Understanding Crystal Polymorph Control in Confinement using In-situ TEM

Controlling the polymorph (crystal structure) of crystalline materials is of vital importance to both material science and the pharmaceutical industry. Many crystal polymorphs are difficult to access, however, as polymorph is determined by both kinetics and thermodynamics. Recently, it has been observed that precipitation of crystals in confinement often leads to the formation of unusual polymorphs. For example, CaCO3 forms purely as aragonite when it is precipitated in small nanopores. These observations suggest that confinement could offer a generic route to polymorph control. However, the fundamental mechanisms underlying this confinement effect are poorly understood. In this project, Dr. Yifei Xu uses in-situ transmission electron microscopy (TEM) to study how confinement effects give rise to polymorph control. CaCO3 forms the principal focus of the study, and a graphene pocket (GP) is used as the confinement system. We expect the study to not only advance our knowledge of crystal polymorphism, but also pave the way for rationally using confinement to control crystal polymorph in industry and lower down the cost of relevant products such as Ritonavir. By the end of this project, we have confirmed that GP can significantly control the polymorph of CaCO3. Using in-situ TEM in combination with other techniques, we have performed 3D high-resolution observation of the crystal nucleation processes in GP, and figured out the underlying mechanisms. Furthermore, we discovered that the GP can control the polymorph of several other crystals as well, indicating its potential for industrial applications.

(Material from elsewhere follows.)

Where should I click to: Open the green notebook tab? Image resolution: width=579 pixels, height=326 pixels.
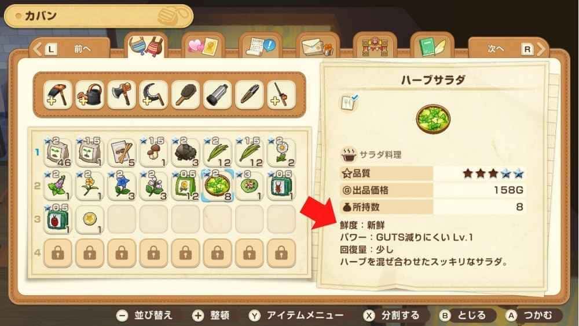[x=432, y=46]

During the project we have performed in-situ cryoTEM and electron tomography (ET) study of the GP structure as well as the precipitation process of CaCO3 in the GPs. Furthermore, we have systematically studied the roles of the surface chemistry and morphology of GP using in-situ TEM in combination with a variety of other techniques such as X-ray photoelectron spectroscopy (XPS) and scanning electron microscopy (SEM), and we have investigated whether GP can also affect the polymorph of other crystals. Below is a summary of the main results:

R1- CryoTEM and electron tomography (ET) visualisation of GP structure
R2- CryoTEM and ET visualisation of CaCO3 formation in GPs
R3- Determined the impact of GP on nucleation rate
R4- Determined the role of supersaturation
R5- Determined the role of GP morphlogy
R6- Determined the role of GP surface chemistry
R7- Determined how to prepare GPs with best performance
R8- Discovered that GP is also able to tune the polymorph of other crystals

A publication reporting our findings is now in preparation.

Our results demonstrate the strong ability of GP in controlling the polymorph of many crystals, which originate from its confinement effect. The next step would be exploring whether such an ability could be applied for a large scale and more efficient synthesis of useful pharmaceutical products. We are discussing with several industrial companies about potential collaborations on this. Another interesting question would be whether pockets formed by other 2D materials such as MoS2, BN or clay can also control polymorph so effectively, which will also be investigated in our future researches and potentially can further lower down the cost of the method.